= Task description =
Can you echo the records starting with the line that contains "How do I perform: Expand" and going on through the line that contains "tap(948, 145)", word for word, with the pictures left out?

= Recorded data =
*-*-*

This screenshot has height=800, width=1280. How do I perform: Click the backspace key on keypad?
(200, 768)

*-*-*

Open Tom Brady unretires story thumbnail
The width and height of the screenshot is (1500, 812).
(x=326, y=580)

*-*-*

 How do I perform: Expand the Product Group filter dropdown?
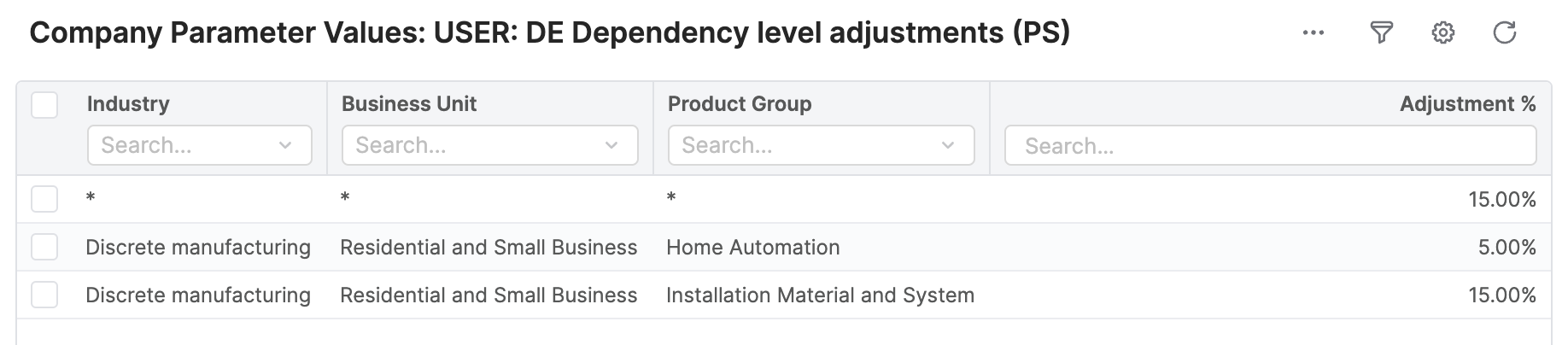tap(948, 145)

*-*-*

= Response below =
 How do I perform: Expand the Product Group filter dropdown?
tap(948, 145)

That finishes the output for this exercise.